Distintos pelo seu senso de moda extravagante, que consistia em casacos de pelúcia para os homens, usados ​​com sapatos de sola grossa e cabelo comprido oleoso, e saias curtas e meias listradas para as mulheres, acompanhadas de grandes óculos de sol, cabelo loiro tingido e batom vermelho, eles foram inspirados pelo jazz e pela música swing dos EUA, que muitas pessoas ainda achavam decadente.    

O “zazous” emprestou seu nome e senso de moda do estilo de roupa do músico afro-americano Cab Calloway (n. do t.: traje com ombros largos, paletó muito comprido, calças amplas, mas muito estreitas embaixo) e sua famosa canção Zah Zuh Zah. Eles assombravam as avenidas e cafés de St. Germain, vivendo um estilo de vida hedonista que desapareceu da história.

O campeão do movimento era o cantor Charles Trenet, que mais tarde compôs o sucesso Beyond the Sea, eternizado na voz de Bobby Darin (1936 – 1973).

Gay numa época quando os homossexuais eram agressivamente perseguidos pelos nazistas – embora a prática tenha se tornado conhecida na França como “o vício alemão” por aqueles que viam a invasão como uma metáfora para penetração sexual – ele escondeu suas preferências casando-se com a herdeira americana do tabaco Doris Duke, entre outras.

Muitas outras personalidades gays protegiam-se por meios mais duvidosos. O escritor ganhador do Prêmio Nobel Andre Gide, que havia sido apresentado ao homossexualismo por Oscar Wilde, não se incomodava em esconder sua orientação sexual.

Ao invés disso, ele viveu no sul da França, bem longe do avanço da Wehrmacht, afirmando abertamente que estava encantado por Hitler.

Ele achava que o Führer terminaria como líder da Europa, trazendo grande progresso e que a única falha de sua política – sua atitude em relação aos judeus – era perdoável.

Ironicamente, muitos dos cineastas e artistas que atravessaram a tênue linha entre a colaboração e a resistência são os nomes que o mundo agora se lembra.

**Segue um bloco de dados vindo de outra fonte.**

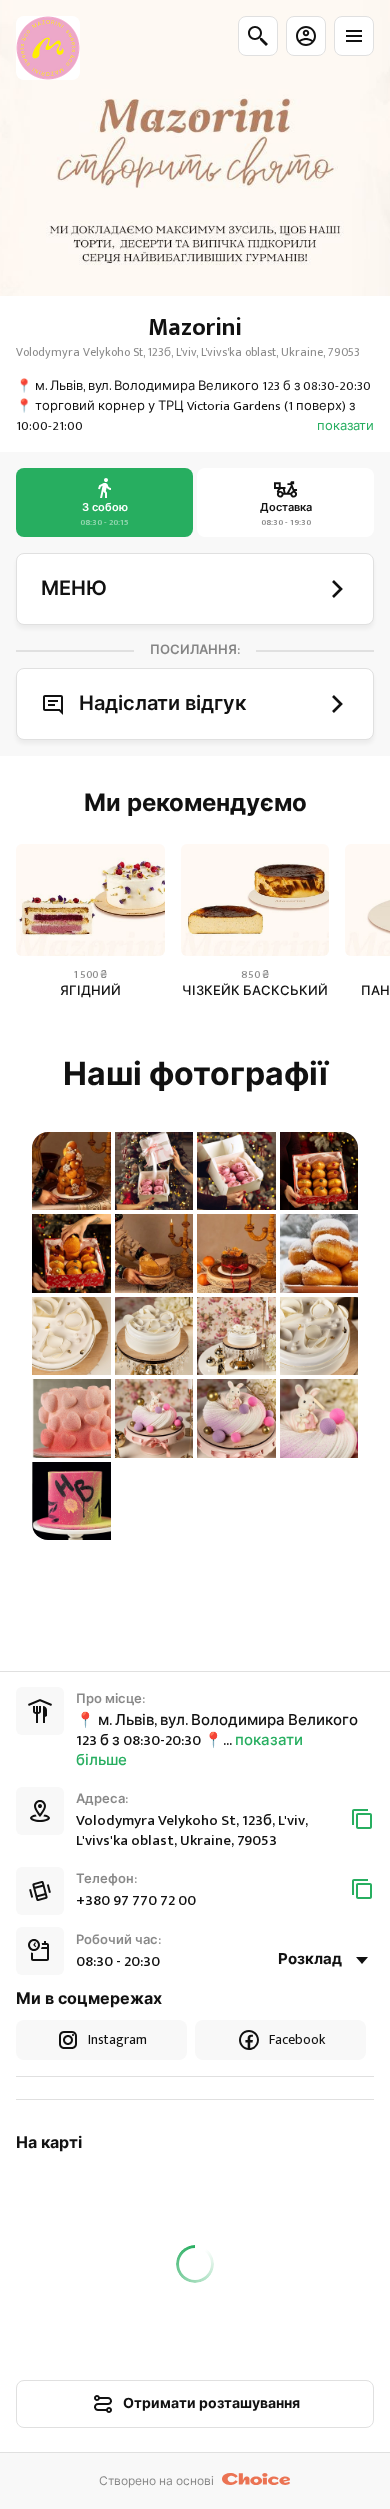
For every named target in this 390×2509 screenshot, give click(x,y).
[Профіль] (306, 36)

Enquanto os outros estavam lutando, a França estava trilhando um caminho alternativo, que seria retomado após a guerra em Nova York e Londres – especialmente quando as novas ideias foram tornadas respeitáveis pelos filósofos Simone de Beauvoir e Jean Paul Sartre, que tornaram digno o modo de vida “vale tudo” como o novo credo definitivo: existencialismo.

Como o próprio Sartre disse após ele ser libertado de um campo de prisioneiros por motivos de saúde, ele nunca se sentiu tão livre quanto nos anos de guerra, enquanto que de Beauvoir considerou o sexo como uma obrigação positiva que ajudava as pessoas a se sentirem vivas quando todo o mundo ao redor estava se destruindo. Isto, de fato, foi o início da época moderna.